Canonical’s V-PIL will provide independent performance testing, interoperability and validation of virtualized network functions (VNFs) in a multi-vendor environment for customer evaluations. Service Providers will be able to utilize Interoperability testing in the Lab, and Interoperability and Performance testing in the lab and on premise. VNF Application Providers and Hardware Manufactures can participate in the Lab to test Interoperability and Performance against a set of defined use case (ie vEPC, vMedia, vE-CPE) and be part of custom on premise engagements. Network Test Providers and Labs will have new opportunities for telco network test services. In addition, Juju, Canonical’s generic VNF manager provides open source, generic application modelling, enabling Service Providers (and Projects like OpenMANO) to focus on industry-specific orchestration challenges, and is central to the delivery of any NFV stack.

Supporting Statements

IBM Power Systems

“Working with Canonical and our OpenPOWER Foundation partners in the V-PIL program allows us to take advantage of a multi-platform, multi-vendor environment with powerful automation tools designed to accelerate interoperability and ease of deployment of new NFV applications. In addition, by providing access to OpenPOWER-based systems, we’re able to achieve a deeper collaboration with our NFV ecosystem partners and further extend the reach of OpenPOWER Foundation-based innovation into the telecommunications industry,” said Richard Talbot, Director, IBM Power Systems, Cloud Infrastructure.

Metaswitch

“Canonical’s V-PIL Program will allow service providers to more effectively deploy VNFs in their networks with a higher level of certainty,” said Paul Drew, SVP of Mobile Technology at Metaswitch. “We are excited to be working with Canonical and look forward to supporting this program.”

Affirmed

“We at Affirmed have been a catalyst for the journey of the operators from merely evaluating NFV based solutions to a widespread adoption of software-based network architectures that now serves as the foundation of a new breed of networks and services,” said Amit Tiwari, vice president strategic alliances and systems engineering at Affirmed Networks.  “For this evolution to be successful, however, there needs to be support and collaboration from across the ecosystem focused on mitigating challenges before the deployment stage to ensure the smoothest path for mobile operators as part of this transformation.  For this reason, we applaud the efforts and investments that Canonical is making to ensure the success of our customer deployments as we drive this seminal technology evolution.”

GENBAND

“NFV is fundamentally changing how service providers operate their network. GENBAND has been at the forefront of this transition with a differentiated Virtual Network Functions (VNF) portfolio that includes fully virtualized, high-performance communications signaling, control and media management solutions with a VNF Management framework and open APIs that enables seamless interoperability with other VNFs and cloud infrastructure components.”, said Sanjay Bhatia, Vice President  of Solutions Marketing and Strategy at GENBAND. ” This only works if the interoperability of the VNF and cloud components of the NFV ecosystem can be demonstrated. Canonical’s VNF Performance Interoperability Lab (V-PIL) not only addresses the interoperability, but also evaluates the performance of these NFV environments. GENBAND has firsthand experience with Canonical’s Generic VNF Manager Juju and we are delighted to work with Canonical’s V-PIL program to help our customers move to NFV faster.”

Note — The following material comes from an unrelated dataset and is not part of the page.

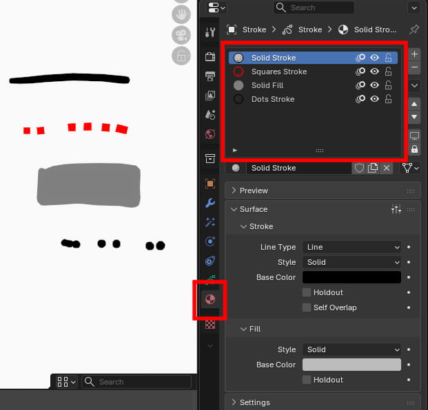
Task: Expand the Preview panel
Action: [254, 191]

Canonical is focused on enabling the Telecom industry to collaborate and crowd-source expertise in performance, security and integration. We are committed to working with the Telecom market to accelerate the adoption and deliver the promise of NFV. We will continue to bring open source innovation and expertise to Telecoms and welcome the opportunity to talk with any Telecom Service Providers or Partners (VNF ISV, Testing, SI or hardware company) about V-PIL and our efforts in NFV.

Co-authored by Nic Lemieux, Artur Tyloch and John Zannos

Ubuntu cloud

Ubuntu offers all the training, software infrastructure, tools, services and support you need for your public and private clouds.

Newsletter signup

Get the latest Ubuntu news and updates in your inbox.

By submitting this form, I confirm that I have read and agree to Canonical's Privacy Policy.

Related posts

What’s new in Open Source MANO: multi-cloud orchestration, operator lifecycle management, and more..

Open source MANO (OSM) community recently added two more bricks in the wall of NFV orchestration events: OSM Release NINE and OSM#10 Hackfest. The community...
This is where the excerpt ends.